◆ **What is needed**
Return the full listing exactly as it is written.

◆ **Listed entries**
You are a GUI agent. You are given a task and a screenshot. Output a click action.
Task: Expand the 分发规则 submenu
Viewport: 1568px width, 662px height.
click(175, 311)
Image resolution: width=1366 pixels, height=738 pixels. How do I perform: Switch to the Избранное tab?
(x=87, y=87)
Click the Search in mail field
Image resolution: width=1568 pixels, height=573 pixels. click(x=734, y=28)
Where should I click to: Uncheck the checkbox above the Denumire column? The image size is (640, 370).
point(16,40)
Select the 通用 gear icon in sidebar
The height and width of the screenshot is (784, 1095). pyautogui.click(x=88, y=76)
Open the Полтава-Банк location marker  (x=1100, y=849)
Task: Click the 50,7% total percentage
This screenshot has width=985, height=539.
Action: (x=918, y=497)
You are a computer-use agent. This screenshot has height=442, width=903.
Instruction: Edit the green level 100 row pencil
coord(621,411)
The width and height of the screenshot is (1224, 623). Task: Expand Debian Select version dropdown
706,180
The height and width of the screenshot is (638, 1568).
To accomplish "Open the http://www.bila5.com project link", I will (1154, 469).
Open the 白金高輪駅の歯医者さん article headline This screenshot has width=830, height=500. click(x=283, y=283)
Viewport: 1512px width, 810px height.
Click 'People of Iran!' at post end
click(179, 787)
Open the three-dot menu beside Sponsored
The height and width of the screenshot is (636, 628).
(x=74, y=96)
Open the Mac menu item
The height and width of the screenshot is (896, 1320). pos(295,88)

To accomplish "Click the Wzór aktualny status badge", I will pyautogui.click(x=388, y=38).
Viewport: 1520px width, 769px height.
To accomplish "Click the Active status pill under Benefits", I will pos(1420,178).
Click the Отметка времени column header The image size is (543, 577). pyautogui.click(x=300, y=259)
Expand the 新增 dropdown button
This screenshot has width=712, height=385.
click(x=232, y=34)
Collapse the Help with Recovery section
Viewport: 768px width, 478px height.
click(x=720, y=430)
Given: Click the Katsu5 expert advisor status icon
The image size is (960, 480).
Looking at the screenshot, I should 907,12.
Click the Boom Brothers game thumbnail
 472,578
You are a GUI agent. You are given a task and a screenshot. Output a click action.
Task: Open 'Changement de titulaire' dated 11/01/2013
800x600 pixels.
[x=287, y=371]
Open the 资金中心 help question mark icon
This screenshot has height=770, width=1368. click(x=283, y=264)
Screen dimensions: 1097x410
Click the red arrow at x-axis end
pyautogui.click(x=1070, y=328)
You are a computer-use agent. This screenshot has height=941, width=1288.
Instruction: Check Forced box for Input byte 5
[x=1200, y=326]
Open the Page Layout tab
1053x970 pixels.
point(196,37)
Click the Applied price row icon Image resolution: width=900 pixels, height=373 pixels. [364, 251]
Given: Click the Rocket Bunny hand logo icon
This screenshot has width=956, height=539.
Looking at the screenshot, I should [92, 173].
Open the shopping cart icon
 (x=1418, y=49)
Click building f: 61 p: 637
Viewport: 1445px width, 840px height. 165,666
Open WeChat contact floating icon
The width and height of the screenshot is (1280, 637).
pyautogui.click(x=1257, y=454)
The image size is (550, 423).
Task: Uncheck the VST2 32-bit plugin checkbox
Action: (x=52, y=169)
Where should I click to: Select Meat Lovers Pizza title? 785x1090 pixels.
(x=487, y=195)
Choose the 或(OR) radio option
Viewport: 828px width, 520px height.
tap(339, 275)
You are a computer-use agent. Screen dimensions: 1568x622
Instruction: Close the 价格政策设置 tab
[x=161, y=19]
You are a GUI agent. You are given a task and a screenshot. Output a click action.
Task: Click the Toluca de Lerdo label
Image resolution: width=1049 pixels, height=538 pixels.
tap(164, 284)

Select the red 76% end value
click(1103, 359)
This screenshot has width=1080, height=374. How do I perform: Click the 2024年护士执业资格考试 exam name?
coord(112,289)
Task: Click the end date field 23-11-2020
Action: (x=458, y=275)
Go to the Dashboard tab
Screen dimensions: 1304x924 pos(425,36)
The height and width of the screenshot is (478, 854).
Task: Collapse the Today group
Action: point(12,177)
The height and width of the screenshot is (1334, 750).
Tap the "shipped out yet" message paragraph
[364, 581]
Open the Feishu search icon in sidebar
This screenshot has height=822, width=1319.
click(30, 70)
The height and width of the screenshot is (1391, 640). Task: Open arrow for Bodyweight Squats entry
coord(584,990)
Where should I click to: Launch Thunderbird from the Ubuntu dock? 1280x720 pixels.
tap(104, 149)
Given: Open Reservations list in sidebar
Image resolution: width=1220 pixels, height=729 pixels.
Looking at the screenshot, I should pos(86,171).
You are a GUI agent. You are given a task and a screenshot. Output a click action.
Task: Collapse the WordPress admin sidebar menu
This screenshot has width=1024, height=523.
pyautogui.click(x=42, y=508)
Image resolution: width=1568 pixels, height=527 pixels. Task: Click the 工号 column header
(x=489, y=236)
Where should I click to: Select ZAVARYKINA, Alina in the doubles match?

◆ **Exercise solution**
You are a GUI agent. You are given a task and a screenshot. Output a click action.
Task: Expand the 分发规则 submenu
Viewport: 1568px width, 662px height.
click(175, 311)
Image resolution: width=1366 pixels, height=738 pixels. How do I perform: Switch to the Избранное tab?
(x=87, y=87)
Click the Search in mail field
Image resolution: width=1568 pixels, height=573 pixels. click(x=734, y=28)
Where should I click to: Uncheck the checkbox above the Denumire column? The image size is (640, 370).
point(16,40)
Select the 通用 gear icon in sidebar
The height and width of the screenshot is (784, 1095). pyautogui.click(x=88, y=76)
Open the Полтава-Банк location marker  (x=1100, y=849)
Task: Click the 50,7% total percentage
This screenshot has width=985, height=539.
Action: (x=918, y=497)
You are a computer-use agent. This screenshot has height=442, width=903.
Instruction: Edit the green level 100 row pencil
coord(621,411)
The width and height of the screenshot is (1224, 623). Task: Expand Debian Select version dropdown
706,180
The height and width of the screenshot is (638, 1568).
To accomplish "Open the http://www.bila5.com project link", I will (1154, 469).
Open the 白金高輪駅の歯医者さん article headline This screenshot has width=830, height=500. click(x=283, y=283)
Viewport: 1512px width, 810px height.
Click 'People of Iran!' at post end
click(179, 787)
Open the three-dot menu beside Sponsored
The height and width of the screenshot is (636, 628).
(x=74, y=96)
Open the Mac menu item
The height and width of the screenshot is (896, 1320). pos(295,88)

To accomplish "Click the Wzór aktualny status badge", I will pyautogui.click(x=388, y=38).
Viewport: 1520px width, 769px height.
To accomplish "Click the Active status pill under Benefits", I will pos(1420,178).
Click the Отметка времени column header The image size is (543, 577). pyautogui.click(x=300, y=259)
Expand the 新增 dropdown button
This screenshot has width=712, height=385.
click(x=232, y=34)
Collapse the Help with Recovery section
Viewport: 768px width, 478px height.
click(x=720, y=430)
Given: Click the Katsu5 expert advisor status icon
The image size is (960, 480).
Looking at the screenshot, I should 907,12.
Click the Boom Brothers game thumbnail
 472,578
You are a GUI agent. You are given a task and a screenshot. Output a click action.
Task: Open 'Changement de titulaire' dated 11/01/2013
800x600 pixels.
[x=287, y=371]
Open the 资金中心 help question mark icon
This screenshot has height=770, width=1368. click(x=283, y=264)
Screen dimensions: 1097x410
Click the red arrow at x-axis end
pyautogui.click(x=1070, y=328)
You are a computer-use agent. This screenshot has height=941, width=1288.
Instruction: Check Forced box for Input byte 5
[x=1200, y=326]
Open the Page Layout tab
1053x970 pixels.
point(196,37)
Click the Applied price row icon Image resolution: width=900 pixels, height=373 pixels. [364, 251]
Given: Click the Rocket Bunny hand logo icon
This screenshot has width=956, height=539.
Looking at the screenshot, I should [92, 173].
Open the shopping cart icon
 (x=1418, y=49)
Click building f: 61 p: 637
Viewport: 1445px width, 840px height. 165,666
Open WeChat contact floating icon
The width and height of the screenshot is (1280, 637).
pyautogui.click(x=1257, y=454)
The image size is (550, 423).
Task: Uncheck the VST2 32-bit plugin checkbox
Action: (x=52, y=169)
Where should I click to: Select Meat Lovers Pizza title? 785x1090 pixels.
(x=487, y=195)
Choose the 或(OR) radio option
Viewport: 828px width, 520px height.
tap(339, 275)
You are a computer-use agent. Screen dimensions: 1568x622
Instruction: Close the 价格政策设置 tab
[x=161, y=19]
You are a GUI agent. You are given a task and a screenshot. Output a click action.
Task: Click the Toluca de Lerdo label
Image resolution: width=1049 pixels, height=538 pixels.
tap(164, 284)

Select the red 76% end value
click(1103, 359)
This screenshot has width=1080, height=374. How do I perform: Click the 2024年护士执业资格考试 exam name?
coord(112,289)
Task: Click the end date field 23-11-2020
Action: (x=458, y=275)
Go to the Dashboard tab
Screen dimensions: 1304x924 pos(425,36)
The height and width of the screenshot is (478, 854).
Task: Collapse the Today group
Action: point(12,177)
The height and width of the screenshot is (1334, 750).
Tap the "shipped out yet" message paragraph
[364, 581]
Open the Feishu search icon in sidebar
This screenshot has height=822, width=1319.
click(30, 70)
The height and width of the screenshot is (1391, 640). Task: Open arrow for Bodyweight Squats entry
coord(584,990)
Where should I click to: Launch Thunderbird from the Ubuntu dock? 1280x720 pixels.
tap(104, 149)
Given: Open Reservations list in sidebar
Image resolution: width=1220 pixels, height=729 pixels.
Looking at the screenshot, I should pos(86,171).
You are a GUI agent. You are given a task and a screenshot. Output a click action.
Task: Collapse the WordPress admin sidebar menu
This screenshot has width=1024, height=523.
pyautogui.click(x=42, y=508)
Image resolution: width=1568 pixels, height=527 pixels. Task: Click the 工号 column header
(x=489, y=236)
Where should I click to: Select ZAVARYKINA, Alina in the doubles match?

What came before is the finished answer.